在进程间传送打开的文件描述符的能力是非常有用的,可以用它对客户进程/服务器进程应用进行不同的设计。它使一个进程(一般是服务器进程)能够处理为打开一个文件所要求的一切操作(具体如将网络名翻译为网络地址、拨号调制解调器、协商文件锁等)以及向调用进程送回一描述符,该描述符可被用于以后的所有I/O函数。涉及打开文件或设备的所有细节对客户进程而言都是隐藏的。
下面进一步说明从一个进程向另一个进程“传送一打开的文件描述符”的含义。回忆http://www.cnblogs.com/nufangrensheng/p/3498509.html中的图3-2,其中显示了两个进程,它们打开了同一文件。虽然它们共享同一v节点表,但每个进程都有它自己的文件表项。
当一个进程向另一个进程传送一打开的文件描述符时,我们想要发送进程和接收进程共享同一文件表项。图17-8显示了所希望的安排。
图17-8 从顶部进程传送一个打开的文件至底部进程
在技术上,发送进程实际上向接收进程传送一个指向一打开文件表项的指针。该指针被分配存放在接收进程的第一个可用描述符项中。(注意,不要造成错觉,以为发送进程和接收进程中的描述符编号是相同的,通常它们是不同的。)两个进程共享同一打开文件表项,在这一点上与fork之后,父、子进程共享打开文件表项的情况完全相同(参考http://www.cnblogs.com/nufangrensheng/p/3509492.html中图8-1所示)。
当发送进程将描述符传送给接收进程后,通常它关闭该描述符。发送进程关闭该描述符并不造成关闭该文件或设备,其原因是该描述符对应的文件仍被视为由接收者进程打开(即使接收进程尚未接收到该描述符)。
下面定义三个函数以发送和接收文件描述符。本节将会给出对于STREAMS和套接字的这三个函数的不同实现代码。
#include "apue.h" int send_fd(int fd, int fd_to_send); int send_err(int fd, int status, const char *errmsg); 两个函数返回值:若成功则返回0,出错则返回-1 int recv_fd(int fd, ssize_t (*userfunc)(int, const void *, size_t)); 返回值:若成功则返回文件描述符,出错则返回负值
当一个进程(通常是服务器进程)希望将一个描述符传送给另一个进程时,它调用send_fd或send_err。等待接收描述符的进程(客户进程)调用recv_fd。
send_fd经由fd代表的STREAMS管道或UNIX域套接字发送描述符fd_to_send。
send_err函数用fd发送errmsg以及后随的status字节。status的值应在-1到-255之间。

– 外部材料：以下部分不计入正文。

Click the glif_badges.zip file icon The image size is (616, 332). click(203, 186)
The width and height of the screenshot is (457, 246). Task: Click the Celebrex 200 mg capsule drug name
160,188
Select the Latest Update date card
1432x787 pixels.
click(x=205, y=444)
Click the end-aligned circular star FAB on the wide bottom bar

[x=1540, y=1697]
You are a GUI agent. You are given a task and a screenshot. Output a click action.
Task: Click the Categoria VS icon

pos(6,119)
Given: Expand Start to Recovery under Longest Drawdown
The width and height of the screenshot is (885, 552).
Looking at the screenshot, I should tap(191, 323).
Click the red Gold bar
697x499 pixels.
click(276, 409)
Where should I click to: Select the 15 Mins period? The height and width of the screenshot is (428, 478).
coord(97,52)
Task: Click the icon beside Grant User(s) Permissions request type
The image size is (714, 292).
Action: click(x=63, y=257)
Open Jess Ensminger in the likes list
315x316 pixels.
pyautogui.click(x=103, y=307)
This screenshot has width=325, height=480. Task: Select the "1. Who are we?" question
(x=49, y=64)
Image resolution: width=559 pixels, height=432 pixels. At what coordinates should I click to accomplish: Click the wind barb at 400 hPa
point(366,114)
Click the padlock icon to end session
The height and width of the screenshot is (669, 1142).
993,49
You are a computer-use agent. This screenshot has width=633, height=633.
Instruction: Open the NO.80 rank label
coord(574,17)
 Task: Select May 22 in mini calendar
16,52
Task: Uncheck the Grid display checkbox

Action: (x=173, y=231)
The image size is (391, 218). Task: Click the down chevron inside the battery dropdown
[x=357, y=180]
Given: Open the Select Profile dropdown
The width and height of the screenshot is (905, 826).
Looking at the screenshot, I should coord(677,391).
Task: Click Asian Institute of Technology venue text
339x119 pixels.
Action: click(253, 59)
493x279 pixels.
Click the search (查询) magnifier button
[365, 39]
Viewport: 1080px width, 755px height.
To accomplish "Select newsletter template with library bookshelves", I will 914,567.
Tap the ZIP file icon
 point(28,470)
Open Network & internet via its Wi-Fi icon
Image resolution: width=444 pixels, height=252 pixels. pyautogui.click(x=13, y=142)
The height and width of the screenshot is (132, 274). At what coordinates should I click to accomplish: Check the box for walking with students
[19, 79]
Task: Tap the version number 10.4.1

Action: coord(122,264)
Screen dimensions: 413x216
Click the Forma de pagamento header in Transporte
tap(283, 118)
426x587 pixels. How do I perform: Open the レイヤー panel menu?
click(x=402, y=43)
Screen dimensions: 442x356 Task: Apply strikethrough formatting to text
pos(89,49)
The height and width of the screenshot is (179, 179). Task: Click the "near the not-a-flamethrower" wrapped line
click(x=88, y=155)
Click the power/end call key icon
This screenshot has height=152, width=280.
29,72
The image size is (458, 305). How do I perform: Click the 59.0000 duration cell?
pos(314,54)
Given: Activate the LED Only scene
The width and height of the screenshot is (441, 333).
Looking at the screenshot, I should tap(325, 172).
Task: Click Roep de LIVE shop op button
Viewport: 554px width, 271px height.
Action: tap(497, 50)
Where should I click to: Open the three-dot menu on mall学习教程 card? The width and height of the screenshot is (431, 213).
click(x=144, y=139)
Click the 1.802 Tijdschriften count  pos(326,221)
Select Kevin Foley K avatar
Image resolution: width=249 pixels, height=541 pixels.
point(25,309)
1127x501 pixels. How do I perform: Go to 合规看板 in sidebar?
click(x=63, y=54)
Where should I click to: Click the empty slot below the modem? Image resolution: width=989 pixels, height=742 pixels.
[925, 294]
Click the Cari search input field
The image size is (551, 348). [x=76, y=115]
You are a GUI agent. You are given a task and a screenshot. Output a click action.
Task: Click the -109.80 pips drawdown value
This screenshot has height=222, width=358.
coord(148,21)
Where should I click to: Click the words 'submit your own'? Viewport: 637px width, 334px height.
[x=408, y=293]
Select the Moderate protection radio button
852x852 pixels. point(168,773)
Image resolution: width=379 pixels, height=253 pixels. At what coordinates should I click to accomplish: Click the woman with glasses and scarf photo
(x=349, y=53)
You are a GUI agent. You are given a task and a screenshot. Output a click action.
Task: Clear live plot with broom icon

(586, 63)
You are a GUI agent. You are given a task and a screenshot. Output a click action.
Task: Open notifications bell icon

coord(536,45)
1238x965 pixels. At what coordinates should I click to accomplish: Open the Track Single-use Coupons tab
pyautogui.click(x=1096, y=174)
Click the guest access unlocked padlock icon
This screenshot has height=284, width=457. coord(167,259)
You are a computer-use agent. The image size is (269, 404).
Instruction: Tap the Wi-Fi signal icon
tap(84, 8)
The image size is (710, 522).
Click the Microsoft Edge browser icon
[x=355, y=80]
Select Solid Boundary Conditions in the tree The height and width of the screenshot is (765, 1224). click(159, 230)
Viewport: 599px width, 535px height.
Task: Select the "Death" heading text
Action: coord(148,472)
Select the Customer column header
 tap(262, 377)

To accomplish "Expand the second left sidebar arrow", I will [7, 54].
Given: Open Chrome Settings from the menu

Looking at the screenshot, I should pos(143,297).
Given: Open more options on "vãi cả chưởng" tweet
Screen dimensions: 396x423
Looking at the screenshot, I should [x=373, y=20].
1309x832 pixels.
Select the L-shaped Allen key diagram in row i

客户进程调用recv_fd接收一描述符。如果一切正常(发送者调用了send_fd),则作为函数值返回非负描述符。否则,返回值是由send_err发送的status(-1到-255之间的一个值)。另外,如果服务器进程发送了一条出错消息,则客户进程调用它自己的userfunc处理该消息。userfunc的第一个参数是常量STDERR_FILENO,然后是指向出错消息的指针及其长度。userfunc函数的返回值是已写的字节数或负的出错编号值。客户进程常将userfunc指定为通常的write函数。
我们实现了用于这三个函数的我们自己指定的协议。为发送一描述符,send_fd先发送两个0字节,然后是实际描述符。为了发送一条出错消息,send_err发送errmsg,然后是1个0字节,最后是status字节的绝对值(1-255)。recv_fd读s管道(可以实现为STREAMS管道或UNIX域套接字的双向通信管道)中所有字节直至null字符。null字符之前的所有字符都传送给调用者的userfunc。recv_fd读到的下一个字节是status字节。若status字节为0,那么一个描述符已传送过来,否则表示没有描述符可接收。
send_err函数在将出错消息写到STREAMS管道后,即调用send_fd函数。如程序清单17-11所示。
程序清单17-11 send_err函数
#include "apue.h" /* * Used when we had planned to send an fd using send_fd(), * but encountered an error instead. We send the error back * using the send_fd()/recv_fd() protocol. */ int send_err(int fd, int errcode, const char *msg) { int n; if((n = strlen(msg)) > 0) if(writen(fd, msg, n) != n) /* send the error message */ return(-1); if(errcode >= 0) errcode = -1; /* must be negtive */ if(send_fd(fd, errcode) < 0) return(-1); return(0); }
1、经由基于STREAMS的管道传送文件描述符
文件描述符用两个ioctl命令经由STREAMS管道交换,这两个命令是:I_SENDFD和I_RECVFD。为了发送一个描述符,将ioctl的第三个参数设置为实际描述符。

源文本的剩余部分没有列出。